• **Records provided**
◇ ◇ ◇

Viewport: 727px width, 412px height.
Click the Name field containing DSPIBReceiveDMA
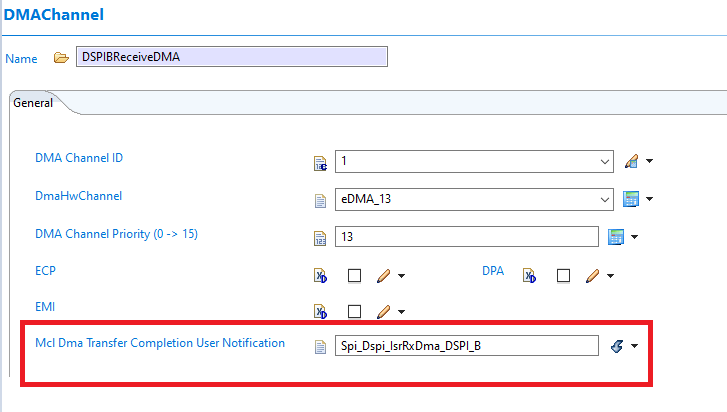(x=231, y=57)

◇ ◇ ◇

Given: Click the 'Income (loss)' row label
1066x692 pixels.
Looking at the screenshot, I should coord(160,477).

◇ ◇ ◇

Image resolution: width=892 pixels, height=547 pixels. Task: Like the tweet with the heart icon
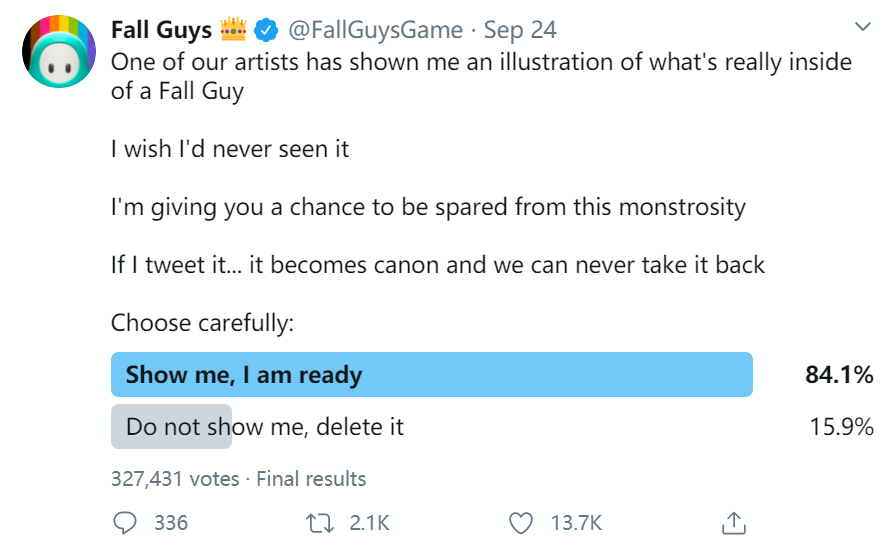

◇ ◇ ◇

• **Problem to solve**
A line counts if it holds the word "width". Work out how many lines in the listing count, and give only that number.

• **Task answer**
2